Provided text =
──────────
2013-07-02 Thread Dean Jenkins
Binding SLIP with a PTY/TTY can cause truncated SLIP frames to be
transmitted when the first write to the TTY fails to consume all
the characters of the SLIP frame.

Asynchronous to the write function is a wakeup event from the TTY
that indicates the TTY can accept more data. The wakeup event
calls tty_wakeup() which calls slip_write_wakeup() when
TTY_DO_WRITE_WAKEUP is set.

To complete the transmission of a SLIP frame to the TTY,
slip_write_wakeup() must run at least once. Unfortunately, pty_write()
also calls tty_wakeup() and when TTY_DO_WRITE_WAKEUP is set,
slip_write_wakeup() is called. xleft is always zero and
causes slip_write_wakeup() to complete the transmission and
clears the TTY_DO_WRITE_WAKEUP flag. This can cause a truncated
SLIP frame because any remaining characters will not get sent.

The wakeup event is unable to process the remaining characters
because the TTY_DO_WRITE_WAKEUP flag has been cleared.

The code modification fixes the transmission segmentation
mechanism by preventing pty_write() from calling
slip_write_wakeup() by clearing TTY_DO_WRITE_WAKEUP before calling
pty_write(). After pty_write() returns, TTY_DO_WRITE_WAKEUP is set
to allow the TTY wakeup event to call slip_write_wakeup() to
attempt to complete the transmission of the SLIP frame.

This may not be foolproof because a timeout is needed to
break out of the cycle of transmission attempts. Note error
codes from the TTY layer will break out of the cycle of
transmission attempts.

Signed-off-by: Dean Jenkins 
---
 drivers/net/slip/slip.c | 29 -
 1 file changed, 20 insertions(+), 9 deletions(-)

diff --git a/drivers/net/slip/slip.c b/drivers/net/slip/slip.c
index e2eff84..0ded23d 100644
--- a/drivers/net/slip/slip.c
+++ b/drivers/net/slip/slip.c
@@ -404,15 +404,13 @@ static void sl_encaps(struct slip *sl, unsigned char 
*icp, int len)
 */
sl->xleft = 0;
 
-   /* Order of next two lines is *very* important.
-* When we are sending a little amount of data,
-* the transfer may be completed inside the ops->write()
-* routine, because it's running with interrupts enabled.
-* In this case we *never* got WRITE_WAKEUP event,
-* if we did not request it before write operation.
-*   14 Oct 1994  Dmitry Gorodchanin.
+   /* ensure slip_write_wakeup() does not run due to write()
+* or write_wakeup event and this prevents slip_write_wakeup()
──────────
Data provided =
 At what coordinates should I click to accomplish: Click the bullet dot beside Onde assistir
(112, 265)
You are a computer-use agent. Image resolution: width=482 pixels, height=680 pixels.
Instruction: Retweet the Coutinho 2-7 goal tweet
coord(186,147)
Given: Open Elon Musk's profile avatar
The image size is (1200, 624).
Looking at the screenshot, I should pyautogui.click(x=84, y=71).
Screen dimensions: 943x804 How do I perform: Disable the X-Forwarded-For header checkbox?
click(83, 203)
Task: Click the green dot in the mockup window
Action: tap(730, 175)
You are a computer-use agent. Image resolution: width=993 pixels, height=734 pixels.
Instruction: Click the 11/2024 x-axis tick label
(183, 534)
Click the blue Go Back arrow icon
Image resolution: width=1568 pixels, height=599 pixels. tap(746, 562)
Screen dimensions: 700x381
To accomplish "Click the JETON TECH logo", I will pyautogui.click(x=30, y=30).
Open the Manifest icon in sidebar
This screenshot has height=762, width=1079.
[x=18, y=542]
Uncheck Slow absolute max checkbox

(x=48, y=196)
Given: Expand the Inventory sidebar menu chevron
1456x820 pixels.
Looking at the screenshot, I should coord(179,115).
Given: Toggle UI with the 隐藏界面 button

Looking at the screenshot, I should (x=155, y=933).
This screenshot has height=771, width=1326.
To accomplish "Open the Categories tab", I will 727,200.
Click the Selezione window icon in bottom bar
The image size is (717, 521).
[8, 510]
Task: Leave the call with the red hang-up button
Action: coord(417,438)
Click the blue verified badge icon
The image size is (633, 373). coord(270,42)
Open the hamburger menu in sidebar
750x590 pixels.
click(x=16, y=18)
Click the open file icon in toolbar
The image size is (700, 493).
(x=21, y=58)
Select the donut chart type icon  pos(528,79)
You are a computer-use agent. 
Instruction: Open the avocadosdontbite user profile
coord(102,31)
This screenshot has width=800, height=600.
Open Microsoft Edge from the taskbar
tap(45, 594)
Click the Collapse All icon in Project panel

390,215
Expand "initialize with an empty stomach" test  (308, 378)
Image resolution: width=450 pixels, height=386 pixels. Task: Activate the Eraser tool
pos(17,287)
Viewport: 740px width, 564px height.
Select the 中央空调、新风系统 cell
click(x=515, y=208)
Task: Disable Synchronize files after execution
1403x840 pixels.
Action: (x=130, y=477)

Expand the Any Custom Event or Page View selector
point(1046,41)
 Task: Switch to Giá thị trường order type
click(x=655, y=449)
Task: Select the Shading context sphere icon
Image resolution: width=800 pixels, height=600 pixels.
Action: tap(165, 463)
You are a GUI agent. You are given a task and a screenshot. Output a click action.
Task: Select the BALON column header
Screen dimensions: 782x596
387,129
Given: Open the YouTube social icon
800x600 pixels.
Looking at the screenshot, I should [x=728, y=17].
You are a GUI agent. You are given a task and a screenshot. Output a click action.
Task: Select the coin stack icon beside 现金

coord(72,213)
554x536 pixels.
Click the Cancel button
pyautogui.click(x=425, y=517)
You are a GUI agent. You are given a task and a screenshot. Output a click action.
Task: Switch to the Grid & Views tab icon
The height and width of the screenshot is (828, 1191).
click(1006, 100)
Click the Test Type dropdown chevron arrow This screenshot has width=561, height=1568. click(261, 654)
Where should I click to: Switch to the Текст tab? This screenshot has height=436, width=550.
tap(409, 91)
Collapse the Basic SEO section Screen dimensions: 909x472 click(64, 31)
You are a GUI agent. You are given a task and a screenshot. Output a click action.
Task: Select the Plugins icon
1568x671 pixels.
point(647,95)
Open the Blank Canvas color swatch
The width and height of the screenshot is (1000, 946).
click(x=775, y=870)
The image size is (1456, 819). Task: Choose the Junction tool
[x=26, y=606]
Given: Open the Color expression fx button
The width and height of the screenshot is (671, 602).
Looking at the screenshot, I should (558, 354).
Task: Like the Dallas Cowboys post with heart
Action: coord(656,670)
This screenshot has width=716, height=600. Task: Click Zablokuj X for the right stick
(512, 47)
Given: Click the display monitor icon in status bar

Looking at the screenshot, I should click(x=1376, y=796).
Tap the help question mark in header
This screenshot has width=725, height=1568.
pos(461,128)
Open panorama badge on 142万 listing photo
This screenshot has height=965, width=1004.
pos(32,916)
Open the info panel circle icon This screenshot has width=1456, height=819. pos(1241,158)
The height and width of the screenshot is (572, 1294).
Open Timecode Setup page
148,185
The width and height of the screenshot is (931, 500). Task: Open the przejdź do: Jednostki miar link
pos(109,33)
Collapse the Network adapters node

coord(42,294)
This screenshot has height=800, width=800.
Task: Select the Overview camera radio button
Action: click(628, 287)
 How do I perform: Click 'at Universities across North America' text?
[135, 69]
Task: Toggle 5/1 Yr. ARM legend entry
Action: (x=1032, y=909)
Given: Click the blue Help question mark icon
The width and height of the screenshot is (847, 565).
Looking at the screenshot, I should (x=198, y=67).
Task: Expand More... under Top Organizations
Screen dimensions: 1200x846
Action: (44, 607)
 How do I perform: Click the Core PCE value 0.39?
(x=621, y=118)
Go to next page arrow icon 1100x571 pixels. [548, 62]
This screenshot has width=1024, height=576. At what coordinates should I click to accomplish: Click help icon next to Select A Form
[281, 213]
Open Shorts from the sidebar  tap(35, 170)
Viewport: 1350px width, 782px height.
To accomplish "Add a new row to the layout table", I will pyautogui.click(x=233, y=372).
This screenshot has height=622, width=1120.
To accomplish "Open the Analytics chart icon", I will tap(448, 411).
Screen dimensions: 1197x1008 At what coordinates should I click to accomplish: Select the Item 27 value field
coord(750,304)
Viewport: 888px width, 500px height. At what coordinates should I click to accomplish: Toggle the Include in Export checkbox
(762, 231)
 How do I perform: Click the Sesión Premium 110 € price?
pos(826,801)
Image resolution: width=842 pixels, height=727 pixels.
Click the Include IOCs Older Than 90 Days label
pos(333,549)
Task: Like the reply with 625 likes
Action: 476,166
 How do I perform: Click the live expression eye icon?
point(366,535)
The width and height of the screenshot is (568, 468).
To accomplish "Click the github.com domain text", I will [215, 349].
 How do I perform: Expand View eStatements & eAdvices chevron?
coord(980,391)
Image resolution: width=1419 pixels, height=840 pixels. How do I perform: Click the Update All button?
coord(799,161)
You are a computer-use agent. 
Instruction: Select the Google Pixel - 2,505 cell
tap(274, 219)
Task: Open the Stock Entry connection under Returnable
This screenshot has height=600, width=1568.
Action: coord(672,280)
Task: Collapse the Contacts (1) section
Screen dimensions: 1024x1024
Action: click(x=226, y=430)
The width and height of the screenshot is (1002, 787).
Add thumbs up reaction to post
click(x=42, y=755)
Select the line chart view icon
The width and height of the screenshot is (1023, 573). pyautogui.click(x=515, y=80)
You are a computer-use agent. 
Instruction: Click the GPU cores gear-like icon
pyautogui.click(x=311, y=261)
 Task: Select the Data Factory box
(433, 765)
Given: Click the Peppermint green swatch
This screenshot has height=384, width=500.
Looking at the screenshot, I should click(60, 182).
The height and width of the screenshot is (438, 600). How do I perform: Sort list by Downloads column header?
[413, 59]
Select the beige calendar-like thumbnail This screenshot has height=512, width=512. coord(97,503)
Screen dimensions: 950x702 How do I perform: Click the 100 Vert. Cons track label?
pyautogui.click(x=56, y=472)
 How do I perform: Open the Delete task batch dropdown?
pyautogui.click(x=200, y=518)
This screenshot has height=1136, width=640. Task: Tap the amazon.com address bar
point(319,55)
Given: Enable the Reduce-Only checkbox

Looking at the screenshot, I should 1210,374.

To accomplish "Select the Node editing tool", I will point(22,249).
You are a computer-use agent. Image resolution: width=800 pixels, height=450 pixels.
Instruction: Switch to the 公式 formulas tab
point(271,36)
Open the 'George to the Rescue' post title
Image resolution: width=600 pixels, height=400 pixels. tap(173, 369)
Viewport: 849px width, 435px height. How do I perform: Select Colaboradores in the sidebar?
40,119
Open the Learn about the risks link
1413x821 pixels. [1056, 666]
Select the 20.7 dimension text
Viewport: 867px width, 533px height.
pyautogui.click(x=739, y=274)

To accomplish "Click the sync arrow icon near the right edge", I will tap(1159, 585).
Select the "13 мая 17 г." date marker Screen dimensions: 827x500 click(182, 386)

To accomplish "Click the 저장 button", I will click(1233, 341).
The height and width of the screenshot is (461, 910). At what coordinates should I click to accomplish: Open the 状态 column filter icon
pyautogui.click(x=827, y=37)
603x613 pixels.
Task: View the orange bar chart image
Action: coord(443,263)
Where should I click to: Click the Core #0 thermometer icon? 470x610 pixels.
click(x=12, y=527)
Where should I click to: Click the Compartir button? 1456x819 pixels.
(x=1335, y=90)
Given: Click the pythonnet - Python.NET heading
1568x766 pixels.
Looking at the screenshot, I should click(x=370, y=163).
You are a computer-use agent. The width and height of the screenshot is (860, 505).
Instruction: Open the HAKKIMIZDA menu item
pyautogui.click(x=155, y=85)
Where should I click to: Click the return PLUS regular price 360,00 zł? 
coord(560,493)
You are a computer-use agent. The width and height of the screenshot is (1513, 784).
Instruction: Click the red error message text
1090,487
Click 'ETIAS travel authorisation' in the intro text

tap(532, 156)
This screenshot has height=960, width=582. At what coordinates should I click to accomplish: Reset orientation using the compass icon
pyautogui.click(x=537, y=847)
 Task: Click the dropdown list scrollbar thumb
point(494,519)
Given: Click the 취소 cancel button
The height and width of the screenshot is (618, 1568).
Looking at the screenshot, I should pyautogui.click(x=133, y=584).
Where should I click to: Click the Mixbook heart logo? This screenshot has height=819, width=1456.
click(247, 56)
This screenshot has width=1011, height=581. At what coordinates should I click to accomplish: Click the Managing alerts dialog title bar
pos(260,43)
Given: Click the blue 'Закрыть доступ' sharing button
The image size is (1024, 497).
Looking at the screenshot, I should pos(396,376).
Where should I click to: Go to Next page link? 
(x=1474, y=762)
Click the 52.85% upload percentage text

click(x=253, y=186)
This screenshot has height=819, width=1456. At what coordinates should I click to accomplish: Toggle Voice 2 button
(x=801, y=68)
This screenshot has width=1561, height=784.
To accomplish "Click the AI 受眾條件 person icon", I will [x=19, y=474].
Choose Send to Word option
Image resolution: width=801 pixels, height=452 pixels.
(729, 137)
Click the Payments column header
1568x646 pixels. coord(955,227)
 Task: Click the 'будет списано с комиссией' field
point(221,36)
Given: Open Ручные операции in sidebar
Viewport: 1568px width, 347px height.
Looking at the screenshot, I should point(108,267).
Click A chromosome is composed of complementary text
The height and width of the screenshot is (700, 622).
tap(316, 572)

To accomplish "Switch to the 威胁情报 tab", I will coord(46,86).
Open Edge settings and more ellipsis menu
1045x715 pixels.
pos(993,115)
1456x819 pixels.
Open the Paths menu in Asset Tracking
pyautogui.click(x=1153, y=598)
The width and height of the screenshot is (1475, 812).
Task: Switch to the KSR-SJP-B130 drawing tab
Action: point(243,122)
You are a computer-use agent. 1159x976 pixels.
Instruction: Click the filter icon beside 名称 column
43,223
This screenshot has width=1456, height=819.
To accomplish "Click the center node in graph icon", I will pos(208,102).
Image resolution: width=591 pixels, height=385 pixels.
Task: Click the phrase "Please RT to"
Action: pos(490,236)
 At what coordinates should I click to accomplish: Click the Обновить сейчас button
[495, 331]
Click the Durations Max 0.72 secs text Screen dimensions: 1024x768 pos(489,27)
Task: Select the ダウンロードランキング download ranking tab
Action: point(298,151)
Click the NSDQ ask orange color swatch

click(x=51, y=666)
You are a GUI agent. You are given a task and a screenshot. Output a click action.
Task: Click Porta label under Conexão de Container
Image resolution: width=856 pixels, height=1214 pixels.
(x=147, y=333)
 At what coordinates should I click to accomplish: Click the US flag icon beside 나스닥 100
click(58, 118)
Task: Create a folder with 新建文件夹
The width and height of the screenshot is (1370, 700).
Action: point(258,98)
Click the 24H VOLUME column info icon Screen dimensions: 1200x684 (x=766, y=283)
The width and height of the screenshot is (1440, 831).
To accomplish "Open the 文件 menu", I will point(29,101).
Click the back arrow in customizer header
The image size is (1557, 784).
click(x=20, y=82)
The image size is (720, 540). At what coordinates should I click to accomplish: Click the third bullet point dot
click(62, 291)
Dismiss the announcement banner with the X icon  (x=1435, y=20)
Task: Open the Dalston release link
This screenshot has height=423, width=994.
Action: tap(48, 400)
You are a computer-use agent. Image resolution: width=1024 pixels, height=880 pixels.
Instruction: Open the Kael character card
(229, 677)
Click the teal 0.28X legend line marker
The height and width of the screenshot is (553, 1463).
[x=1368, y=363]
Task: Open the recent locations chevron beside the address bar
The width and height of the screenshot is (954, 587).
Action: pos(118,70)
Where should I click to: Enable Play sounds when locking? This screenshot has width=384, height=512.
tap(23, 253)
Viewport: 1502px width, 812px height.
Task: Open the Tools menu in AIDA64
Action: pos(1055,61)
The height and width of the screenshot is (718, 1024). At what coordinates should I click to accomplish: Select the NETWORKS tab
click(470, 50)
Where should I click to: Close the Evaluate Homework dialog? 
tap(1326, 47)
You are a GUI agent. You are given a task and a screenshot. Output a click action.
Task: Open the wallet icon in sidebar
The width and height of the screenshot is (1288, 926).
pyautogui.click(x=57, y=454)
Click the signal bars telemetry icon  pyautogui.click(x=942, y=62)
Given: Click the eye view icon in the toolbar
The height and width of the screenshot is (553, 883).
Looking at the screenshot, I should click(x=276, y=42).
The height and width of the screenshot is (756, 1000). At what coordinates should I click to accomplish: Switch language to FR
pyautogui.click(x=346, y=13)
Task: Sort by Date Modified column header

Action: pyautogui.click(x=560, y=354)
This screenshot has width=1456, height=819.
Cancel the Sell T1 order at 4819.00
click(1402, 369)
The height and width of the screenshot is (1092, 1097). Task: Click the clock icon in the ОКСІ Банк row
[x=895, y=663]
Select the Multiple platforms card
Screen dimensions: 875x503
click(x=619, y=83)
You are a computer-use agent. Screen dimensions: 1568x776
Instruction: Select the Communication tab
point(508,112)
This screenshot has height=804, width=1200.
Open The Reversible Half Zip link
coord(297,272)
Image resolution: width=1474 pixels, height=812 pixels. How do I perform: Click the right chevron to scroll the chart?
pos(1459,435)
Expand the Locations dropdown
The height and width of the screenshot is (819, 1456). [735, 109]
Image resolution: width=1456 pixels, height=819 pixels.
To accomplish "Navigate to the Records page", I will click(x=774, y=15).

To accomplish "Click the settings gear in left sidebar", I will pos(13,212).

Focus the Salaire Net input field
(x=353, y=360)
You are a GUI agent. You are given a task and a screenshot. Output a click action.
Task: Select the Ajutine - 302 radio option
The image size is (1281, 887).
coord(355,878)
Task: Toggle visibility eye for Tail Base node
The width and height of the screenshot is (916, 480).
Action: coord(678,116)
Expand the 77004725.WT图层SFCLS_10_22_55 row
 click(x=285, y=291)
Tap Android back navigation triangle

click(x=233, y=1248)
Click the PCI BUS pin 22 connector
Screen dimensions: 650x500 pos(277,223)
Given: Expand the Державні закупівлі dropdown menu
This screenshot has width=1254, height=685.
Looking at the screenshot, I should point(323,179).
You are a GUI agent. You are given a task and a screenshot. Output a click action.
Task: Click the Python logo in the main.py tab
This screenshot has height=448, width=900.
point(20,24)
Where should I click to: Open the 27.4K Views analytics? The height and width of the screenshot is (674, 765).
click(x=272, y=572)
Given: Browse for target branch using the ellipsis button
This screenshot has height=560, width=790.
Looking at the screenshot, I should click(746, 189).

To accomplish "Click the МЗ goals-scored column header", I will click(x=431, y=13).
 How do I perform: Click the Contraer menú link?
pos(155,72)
──────────
Brief A = In the SLIP patch's explanation, before the "Signed-off-by" line, which function names appear with trailing parentheses? List each once.
Brief B = Which flag does the SLIP patch clear before calling pty_write() and set again after it returns?

Expected output A = tty_wakeup(), slip_write_wakeup(), pty_write()

Expected output B = TTY_DO_WRITE_WAKEUP